Data under study:
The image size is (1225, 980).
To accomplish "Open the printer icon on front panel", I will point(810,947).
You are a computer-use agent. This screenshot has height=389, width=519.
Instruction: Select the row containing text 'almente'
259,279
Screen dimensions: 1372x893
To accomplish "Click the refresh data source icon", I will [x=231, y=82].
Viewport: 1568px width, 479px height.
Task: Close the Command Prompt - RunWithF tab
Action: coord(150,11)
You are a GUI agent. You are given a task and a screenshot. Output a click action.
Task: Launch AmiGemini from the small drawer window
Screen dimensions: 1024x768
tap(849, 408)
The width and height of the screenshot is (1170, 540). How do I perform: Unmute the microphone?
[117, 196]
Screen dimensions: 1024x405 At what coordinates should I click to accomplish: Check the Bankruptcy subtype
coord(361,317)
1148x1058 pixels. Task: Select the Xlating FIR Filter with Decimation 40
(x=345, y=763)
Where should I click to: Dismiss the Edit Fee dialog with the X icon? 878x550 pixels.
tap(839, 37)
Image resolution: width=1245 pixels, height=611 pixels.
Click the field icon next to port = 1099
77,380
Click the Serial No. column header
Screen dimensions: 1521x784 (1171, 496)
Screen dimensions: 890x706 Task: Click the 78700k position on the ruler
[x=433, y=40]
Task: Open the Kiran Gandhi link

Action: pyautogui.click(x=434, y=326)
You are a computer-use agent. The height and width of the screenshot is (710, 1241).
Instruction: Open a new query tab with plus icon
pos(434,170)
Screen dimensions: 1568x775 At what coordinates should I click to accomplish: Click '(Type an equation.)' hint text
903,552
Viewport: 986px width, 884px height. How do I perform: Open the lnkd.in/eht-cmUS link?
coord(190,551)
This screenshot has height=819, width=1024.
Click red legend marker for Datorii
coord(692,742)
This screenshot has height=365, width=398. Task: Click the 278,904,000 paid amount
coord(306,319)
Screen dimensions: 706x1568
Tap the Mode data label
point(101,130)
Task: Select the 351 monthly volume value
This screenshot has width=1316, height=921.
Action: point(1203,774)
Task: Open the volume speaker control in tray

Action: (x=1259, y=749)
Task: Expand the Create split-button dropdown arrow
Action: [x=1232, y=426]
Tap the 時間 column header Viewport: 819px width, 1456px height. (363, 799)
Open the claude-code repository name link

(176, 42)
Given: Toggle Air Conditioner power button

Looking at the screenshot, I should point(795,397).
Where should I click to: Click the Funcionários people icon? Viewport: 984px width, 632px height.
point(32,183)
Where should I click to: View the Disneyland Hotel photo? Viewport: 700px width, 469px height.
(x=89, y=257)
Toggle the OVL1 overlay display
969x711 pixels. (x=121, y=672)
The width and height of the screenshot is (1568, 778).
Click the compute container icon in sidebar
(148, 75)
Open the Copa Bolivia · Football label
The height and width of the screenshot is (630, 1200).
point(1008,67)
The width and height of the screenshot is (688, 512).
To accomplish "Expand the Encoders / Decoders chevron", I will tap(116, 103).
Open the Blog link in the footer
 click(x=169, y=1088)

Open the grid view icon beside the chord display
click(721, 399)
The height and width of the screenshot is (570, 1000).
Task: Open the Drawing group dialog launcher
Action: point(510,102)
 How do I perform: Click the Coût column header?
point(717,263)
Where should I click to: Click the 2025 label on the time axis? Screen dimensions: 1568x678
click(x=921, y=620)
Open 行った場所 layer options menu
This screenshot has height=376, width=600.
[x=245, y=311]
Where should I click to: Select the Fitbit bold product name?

Activity:
From the line holding "You are a computer-use agent. This" to the line holding "Screen dimensions: 1372x893", inclusive, restate each line above exactly as written.

Answer to this exercise:
You are a computer-use agent. This screenshot has height=389, width=519.
Instruction: Select the row containing text 'almente'
259,279
Screen dimensions: 1372x893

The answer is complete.